Иногда листья немного скрипят при соприкосновении с поверхностью. Мне кажется, этот звук отделяет москву как тонкая случайность, распределенная по всей территории. Периодически звук колес затихает, остается почти тишина. Порослевые клоны деревьев создают однообразный фон, сквозь который мне кажется чье-то присутствие. Эта инерция узнавать находит меня, но я почти не схожу с асфальта, потому что так я точно смогу вернуться домой. Все говорит о том, что лес не должен быть ясным, но мы уточняем его как умеем. В конце концов, делаем его сами и соглашаемся видеть в нем архетип, а не экосистему, госзаказ или чью-то инициативу, усилие сообщества. Возможно, самое настоящее присутствие — не быть здесь буквально.
Время от времени я отклоняюсь от основной тропы, а потом возвращаюсь. Я собираюсь представить где-то дальше новую двухполосную автодорогу, но совершаю ошибку: инбридинг своего текста связывает мое воображение. При переходе с земли на асфальт перестаю ощущать ход — земля не возвращает упругость шага. Я понимаю, что мне одновременно удобнее и неудобнее идти по готовой дороге, и ловлю себя на цинизме.
°
Популяции растений и животных растут в изоляции, по словам сотрудни:ц института, подтвердивших допустимость стройки в лесу. Мои слова не могут затронуть весь лес, но останутся ли они в этом же исключении? Здесь нет красоты, а в словах заключений нет достоверности. Оба отсутствия завернуты в плотный глитч листьев, который сдерживает внимание, расслабляет глаза.
Некоторые деревья здесь отмечены красным — знак для сотрудни:ц лесопарка. Чуть дальше похожие знаки на металлических столбах с фонарями наверху. Их тела сливаются со стволами. Фонари кажутся мне то собеседниками, то конвоирами для деревьев, меченными общим укусом. В какой-то момент я замечаю, что бесконечно думаю о сюжетах, достраиваю то, что вижу как бы в обход. Да, грёза действительно среда обитания. Или во всяком случае — ещё одно расширение, камень с палкой.
С каждой минутой я иду медленнее, пока не касаюсь простого узора на повороте — извитые линии: это напоминает проверку зрения, сосуды глаза. Мне кажется, что территория — врожденная катаракта, которая мне не видна, и понимаю, что заблудилась.
°
Я чувствую себя одновременно одержимой и безучастной, когда вечером выхожу обратно на станцию. У меня ничего нет здесь, но есть дубовые листья (самые маленькие, которые я смогла найти). Обитание — хрупкая-плотная ткань обстоятельств, как ломкое покрытие листа, которое он сохраняет, даже крошась в руке. Ответственность, вероятно, не всегда может быть измерена чувствами, но то, что я ощущаю сейчас действительно есть. Мне больно из-за того, что я не могу не осваиваться, даже потерявшись.
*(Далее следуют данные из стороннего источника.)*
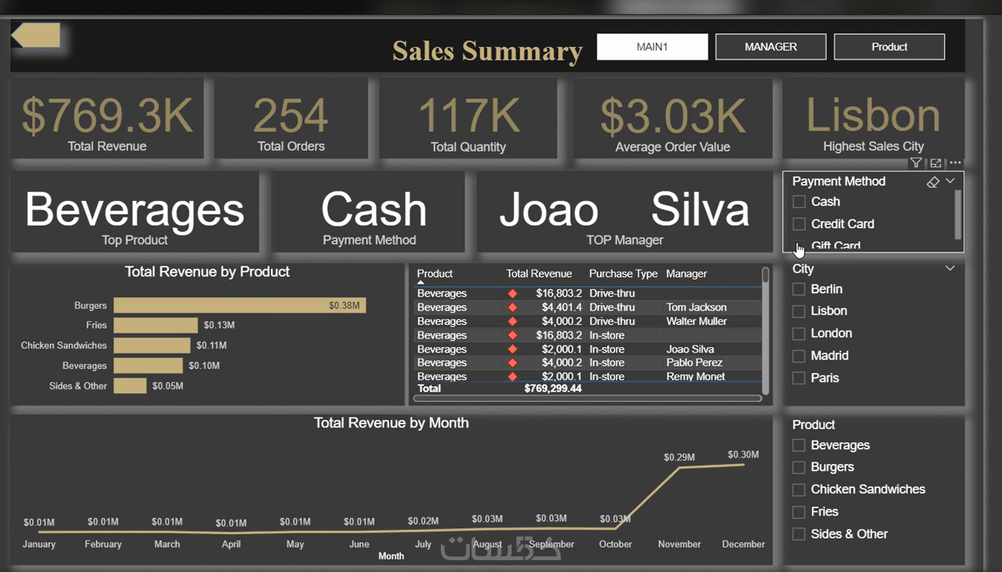Image resolution: width=1002 pixels, height=572 pixels.
Task: Collapse the Payment Method slicer chevron
Action: [950, 181]
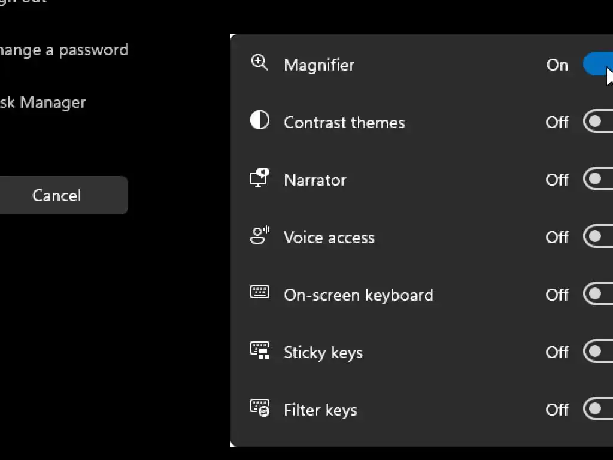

Я могу проецировать опыт, наслаждаться тем, как точно моя культура сочетается с ритмом листьев. Я могу грустить о том, чего здесь никогда не было, а потом пить и есть то, что якобы беру в соавторство. Я могу оставить подпись на литературной книжке и на документе против застройки — можно даже исхитриться и сделать это одновременно, сразу двумя руками — наш бэкграунд приматов позволит и так. Было ли мое присутствие здесь, в этом воздухе, чем-то, кроме метаболизма? Иногда метаболизма достаточно. Я возвращаюсь домой, на ветки инфраструктуры, где такие, как я, оставляют очень медленные деревья для дофамина.
* * *
Фрагмент из книги «Спектр», готовящейся к выходу в издательстве «Новое литературное обозрение» в 2026 году.